When finally the storm subsided, those fortunate enough to survive the massacre were seen buying CD's and T-shirts from a band that hadn't even actually performed.
Cynically satisfied with their work, the remaining members of Lesser Known Saint retired with a few of their compatriots to a nearby household where they mourned the loss of Rug. And yet they agreed that it had been a worthy cause for which he had sacrificed his life. They retired into the kitchen to eat a brief dinner before returning home with both regret and exuberance in their hearts.
Suddenly the doorbell rang, and upon opening the portal, they found none other than Rug himself, basking in an unidentifiable light and wearing a cloak of white.

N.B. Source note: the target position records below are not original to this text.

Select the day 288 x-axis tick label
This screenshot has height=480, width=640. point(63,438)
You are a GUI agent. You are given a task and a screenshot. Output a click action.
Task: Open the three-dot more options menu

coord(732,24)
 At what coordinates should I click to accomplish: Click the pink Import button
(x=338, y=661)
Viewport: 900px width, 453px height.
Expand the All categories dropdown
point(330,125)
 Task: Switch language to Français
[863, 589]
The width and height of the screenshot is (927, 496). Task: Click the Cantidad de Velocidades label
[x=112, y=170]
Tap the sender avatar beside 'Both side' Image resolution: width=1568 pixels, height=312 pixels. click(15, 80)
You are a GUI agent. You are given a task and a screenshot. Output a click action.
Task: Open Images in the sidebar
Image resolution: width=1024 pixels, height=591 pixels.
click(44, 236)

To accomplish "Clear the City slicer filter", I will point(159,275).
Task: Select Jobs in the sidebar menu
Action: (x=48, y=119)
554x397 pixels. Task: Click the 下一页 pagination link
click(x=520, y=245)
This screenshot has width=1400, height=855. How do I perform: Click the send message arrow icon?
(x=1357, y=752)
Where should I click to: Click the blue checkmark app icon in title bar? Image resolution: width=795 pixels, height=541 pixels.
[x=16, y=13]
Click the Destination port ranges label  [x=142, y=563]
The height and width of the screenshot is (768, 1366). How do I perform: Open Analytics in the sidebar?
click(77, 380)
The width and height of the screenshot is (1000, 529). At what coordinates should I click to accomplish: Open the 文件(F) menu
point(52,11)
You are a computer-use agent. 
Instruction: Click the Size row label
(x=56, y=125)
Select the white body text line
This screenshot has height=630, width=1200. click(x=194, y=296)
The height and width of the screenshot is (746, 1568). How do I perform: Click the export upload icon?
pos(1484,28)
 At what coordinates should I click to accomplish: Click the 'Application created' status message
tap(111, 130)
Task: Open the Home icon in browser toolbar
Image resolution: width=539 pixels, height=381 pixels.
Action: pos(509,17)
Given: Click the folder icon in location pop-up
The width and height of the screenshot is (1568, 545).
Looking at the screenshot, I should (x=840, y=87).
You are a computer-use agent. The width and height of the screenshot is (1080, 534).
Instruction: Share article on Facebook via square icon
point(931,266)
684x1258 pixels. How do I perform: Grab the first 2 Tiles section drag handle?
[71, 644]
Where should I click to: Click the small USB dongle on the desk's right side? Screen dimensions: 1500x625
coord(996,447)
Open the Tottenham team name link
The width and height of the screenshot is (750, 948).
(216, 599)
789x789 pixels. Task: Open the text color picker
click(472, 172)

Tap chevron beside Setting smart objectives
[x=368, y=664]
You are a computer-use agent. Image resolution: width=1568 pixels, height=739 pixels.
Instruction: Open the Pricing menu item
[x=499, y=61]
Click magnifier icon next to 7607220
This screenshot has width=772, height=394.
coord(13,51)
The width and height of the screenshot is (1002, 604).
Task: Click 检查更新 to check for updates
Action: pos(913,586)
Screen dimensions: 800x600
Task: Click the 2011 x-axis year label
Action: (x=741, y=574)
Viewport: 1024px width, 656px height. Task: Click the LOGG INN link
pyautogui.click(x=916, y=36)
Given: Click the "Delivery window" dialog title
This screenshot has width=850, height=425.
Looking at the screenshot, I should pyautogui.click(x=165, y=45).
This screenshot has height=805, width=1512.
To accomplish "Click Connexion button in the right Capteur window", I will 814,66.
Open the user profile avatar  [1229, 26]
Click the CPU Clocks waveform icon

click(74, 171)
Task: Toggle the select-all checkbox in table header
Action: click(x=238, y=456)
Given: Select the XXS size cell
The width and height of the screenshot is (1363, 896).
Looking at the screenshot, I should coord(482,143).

When Doubting Axel asked him for proof of his identity, Rug had only to show the holes on his fingertips where the open blisters on his fretting hand had been, and they all believed.
Next door, neighbors reported that Rug was seen grilling the "best-smelling pork chops I've ever encountered," and this was later confirmed by one of the few non-vegetarian members of the band: they were, in fact, the greatest chops ever grilled. "One might call them... miraculously good."
As the rest of the band waved goodbye, Rug stood on the landing, watching them depart, the band now full of hope - reaching out to spread the good news.